(PASSAGE TO READ)

Holly Fahning of the Bulldog Band Shares Insight on the Kennel and the Classroom
When Holly Fahning, Bulldog Band tenor saxophonist, isn’t playing in the Kennel cheering on the Zags, she’s a biology student preparing for her post-graduate career in the field.
Fahning has played the tenor sax for over ten years and knew being in Bulldog Band was something she had to pursue when coming to Gonzaga her freshman year.
“In Bulldog Band, there’s always good music and good people. We have such a fun time watching the Zags play and it’s even better to see the Kennel go crazy after a win,” said Fahning (‘22).
Fahning is on the frontlines of every big win the Zags make and contributes to the student and fan experience in the Kennel.
“Bulldog Band has an important role in the Kennel. They keep students and fans singing and dancing while watching the Zags. The Kennel wouldn’t be nearly as fun without the band,” says student Lexi Horton (‘22).
The Bulldog Band shows up for the Kennel by dedicating their time and talent to each rehearsal and game, making the fan experience memorable for anyone who steps foot in the Kennel.
“I’d like to think that the hours of practice and amount of energy the Band brings to each game influences each person’s experience in the Kennel. But it’s all worth it to see the Kennel loud and rowdy during a game,” said Fahning.
Amidst the COVID-19 pandemic, the Bulldog Band rehearsals have stopped until NCAA regulations are announced with certainty. However, members have been brainstorming ways to adapt to possible NCAA regulations and get the band back in the Kennel.
“I miss playing in the Kennel so much. I’m looking forward to the day when we can play again and bring all that energy back to games. Even if we have to adapt, it’ll be worth it to have music there. It makes all the difference,” said Fahning.

(End PASSAGE TO READ)
(INFORMATION PROVIDED)

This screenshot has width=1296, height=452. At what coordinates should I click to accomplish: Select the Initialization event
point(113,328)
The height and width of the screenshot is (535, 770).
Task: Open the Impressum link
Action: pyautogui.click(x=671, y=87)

(End INFORMATION PROVIDED)

◆ PROBLEM: According to the profile of Holly Fahning, how long has she played the tenor sax? Rely only on the profile of Holly Fahning, not on the material.

◆ WRITTEN REPLY: Over ten years.